Howard Wesley is this year’s winner of the Tribune’s NHL Hockey Pool, something he’s been participating in for at least a decade but had never won before now. (Monica Lamb-Yorski photo - Williams Lake Tribune)

Howard Wesley is this year’s winner of the Tribune’s NHL Hockey Pool, something he’s been participating in for at least a decade but had never won before now. (Monica Lamb-Yorski photo - Williams Lake Tribune)

Cariboo Lake retiree and avid hockey fan winner of Tribune NHL hockey pool

Howard Wesley retired to the Cariboo in 2005 for serenity

Ten times was a charm for this year’s Tribune’s 2019-2020 NHL hockey pool winner.

Howard Wesley said after participating for about a decade he finally won.

He and his late wife, Janis, who passed away last summer, would normally enter the pool a few times.

“If you look back there were even dog names for some of our entries. We just paid $10 a pop.”

While he was not willing to divulge the players he picked and entered for his win, he suggested everyone has favourite players.

“You usually go with a few Canucks if you are a Canucks fan or Edmonton, or whoever your favourite team is and who you think’s going to do what. A lot of guys go with Crosby, McDavid and guys like that.”

Chuckling he added, “it’s just about knowledge and a lot of fun.”

In the dead of winter, when the snow is flying, it gives him something to do — keep track of his point total.

A Vancouver Canucks fan, he said one of his favourite players is Elias Pettersson, ‘the new guy.’

Wesley has some of the original Canucks magazines.

“I’ve got one with Orland Kurtenbach, the first manager, on the cover,” Wesley recalled, noting he also has the original receipts for seasons tickets in 1970 and 1971.

When asked if he’s always been a Canucks fun, he nodded ‘yes,’ and said the last thing he’d be is a Toronto Maple Leafs fan.

As a boy he and his dad were Montreal Canadiens fans because his dad, who was an iron worker, met a ‘young guy’ at work named John Ferguson.

“Ferguson would get a train ticket to go play for the Melville Millionaires and dad would come home and tell me about this kid. He ended up making it to play for Montreal for 10 years. He was a real nice guy. He was vicious on the ice, but was a real nice guy.”

Once the Vancouver Canucks joined the league he and his dad became fans.

Growing up he never played hockey — Vancouver only had three ice surfaces in those days.

He loved skating and did it three or four times a week at the old forum where they built the coliseum.

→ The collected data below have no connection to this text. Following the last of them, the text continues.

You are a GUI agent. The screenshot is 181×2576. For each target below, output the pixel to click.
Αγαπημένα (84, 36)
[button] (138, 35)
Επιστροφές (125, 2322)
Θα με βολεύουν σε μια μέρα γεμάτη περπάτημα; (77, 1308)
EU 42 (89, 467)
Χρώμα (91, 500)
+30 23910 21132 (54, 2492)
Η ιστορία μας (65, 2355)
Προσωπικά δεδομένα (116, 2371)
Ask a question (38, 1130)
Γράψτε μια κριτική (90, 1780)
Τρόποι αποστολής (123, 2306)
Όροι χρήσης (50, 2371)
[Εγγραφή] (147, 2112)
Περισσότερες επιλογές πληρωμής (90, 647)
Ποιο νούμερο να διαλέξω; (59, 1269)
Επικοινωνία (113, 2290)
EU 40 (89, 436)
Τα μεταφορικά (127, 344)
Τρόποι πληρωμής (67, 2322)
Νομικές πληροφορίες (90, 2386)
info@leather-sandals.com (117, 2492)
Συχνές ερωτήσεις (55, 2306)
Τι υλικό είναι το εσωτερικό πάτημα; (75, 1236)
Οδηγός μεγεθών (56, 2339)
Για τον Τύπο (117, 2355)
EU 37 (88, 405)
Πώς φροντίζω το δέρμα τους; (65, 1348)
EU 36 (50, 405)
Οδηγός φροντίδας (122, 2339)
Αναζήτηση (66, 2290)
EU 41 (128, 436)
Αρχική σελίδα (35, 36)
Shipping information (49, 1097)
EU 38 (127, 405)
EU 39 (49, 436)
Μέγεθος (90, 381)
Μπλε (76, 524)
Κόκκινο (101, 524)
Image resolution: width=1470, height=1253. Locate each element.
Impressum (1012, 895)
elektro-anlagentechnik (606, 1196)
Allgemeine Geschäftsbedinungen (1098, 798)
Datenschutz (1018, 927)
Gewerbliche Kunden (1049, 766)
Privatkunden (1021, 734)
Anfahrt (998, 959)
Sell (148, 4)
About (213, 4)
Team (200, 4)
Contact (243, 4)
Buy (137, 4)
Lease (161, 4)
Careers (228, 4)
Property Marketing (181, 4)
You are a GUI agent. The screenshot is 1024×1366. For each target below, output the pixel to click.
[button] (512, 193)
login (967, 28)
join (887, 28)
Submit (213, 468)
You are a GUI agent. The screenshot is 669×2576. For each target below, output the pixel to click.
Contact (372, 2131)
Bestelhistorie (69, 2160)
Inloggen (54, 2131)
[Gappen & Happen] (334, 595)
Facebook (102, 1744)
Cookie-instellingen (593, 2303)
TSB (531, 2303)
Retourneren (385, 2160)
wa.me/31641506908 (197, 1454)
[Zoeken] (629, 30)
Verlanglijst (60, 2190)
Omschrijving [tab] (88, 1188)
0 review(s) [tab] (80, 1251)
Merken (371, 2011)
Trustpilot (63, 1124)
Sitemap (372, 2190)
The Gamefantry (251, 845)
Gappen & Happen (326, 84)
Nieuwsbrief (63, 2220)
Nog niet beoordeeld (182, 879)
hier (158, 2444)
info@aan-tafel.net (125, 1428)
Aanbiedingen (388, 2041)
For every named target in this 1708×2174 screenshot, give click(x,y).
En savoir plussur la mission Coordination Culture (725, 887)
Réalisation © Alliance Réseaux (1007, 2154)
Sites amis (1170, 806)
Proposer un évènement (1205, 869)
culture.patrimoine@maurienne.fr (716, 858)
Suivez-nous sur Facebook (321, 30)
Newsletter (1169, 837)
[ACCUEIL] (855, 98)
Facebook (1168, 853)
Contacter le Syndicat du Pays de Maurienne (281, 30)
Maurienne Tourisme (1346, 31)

“I skated right up into my teens, but there was no place to play hockey.”

Retired, Wesley moved to Cariboo Lake, 30 kilometres north of Likely with his late wife Janis in 2005.

He was delivering concrete to a construction site when he met a guy who grew up on Cariboo Lake.

“My wife and I had been making our way north in a Bigfoot camper and it was December and I told her to look up something around Williams Lake on Remax,” he recalled. “We wanted serenity and to get out of the rat race.”

Today he lives in the five-bedroom house on 20 acres, he bought from a German man.

It had been owned by Karl Welti until 1991 who sold it to a German couple the Wesleys bought from in 2005.

“When Karl bought it, the previous owner had a trap line and a guiding licence and four cabins up the Cariboo River coming from the Bowron Lakes,” Wesley said, adding Karl Welti is a very well respected man who lives at Little Lake.

Eventually Wesley purchased an additional adjacent property.

“We called it Yanks Peak Resort Incorporated.”

He loves the area, he said.

“There are lots of trails, you can go up the mountain and you can go all the way up to Barkerville if you want.”

He has two sons living in Salmon Arm and a daughter in Chimney Valley who followed him to the Cariboo.